Rewrite every line below, requests included, and offset the coordinates in the answers by adding 107 to each number. Leave the pictures out of your answer.

#### Given information:
________________
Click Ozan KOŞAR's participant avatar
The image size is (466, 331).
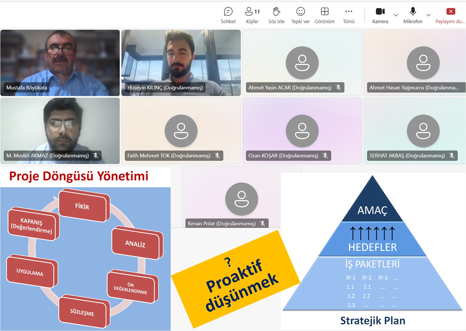[302, 131]
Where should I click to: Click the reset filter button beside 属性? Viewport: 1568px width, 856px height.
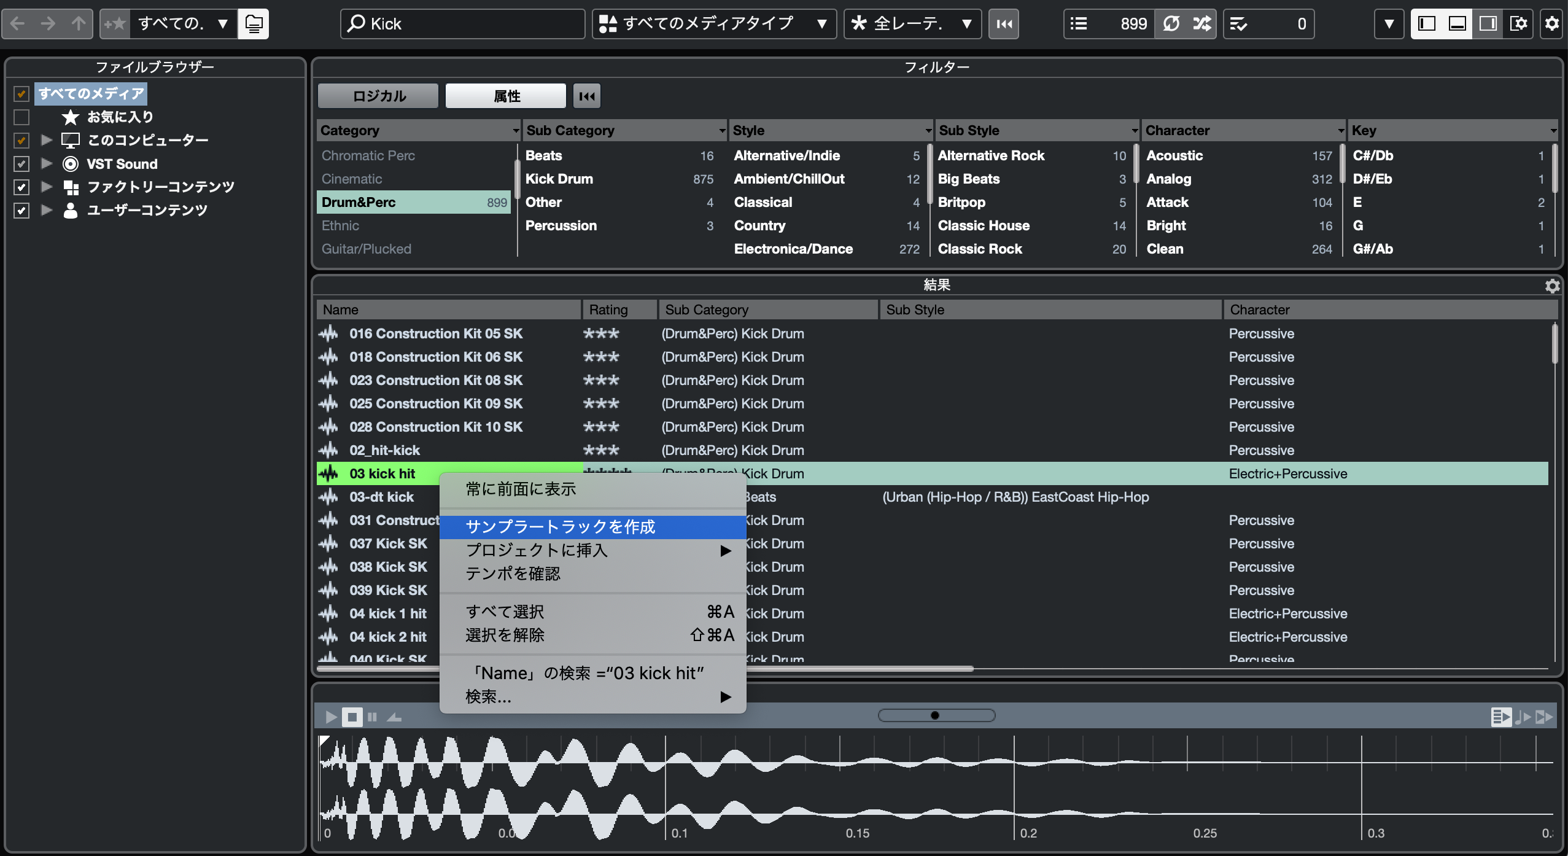[586, 96]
________________
#### Written response:
Click Ozan KOŞAR's participant avatar
The image size is (466, 331).
[409, 238]
Where should I click to: Click the reset filter button beside 属性? Viewport: 1568px width, 856px height.
[693, 203]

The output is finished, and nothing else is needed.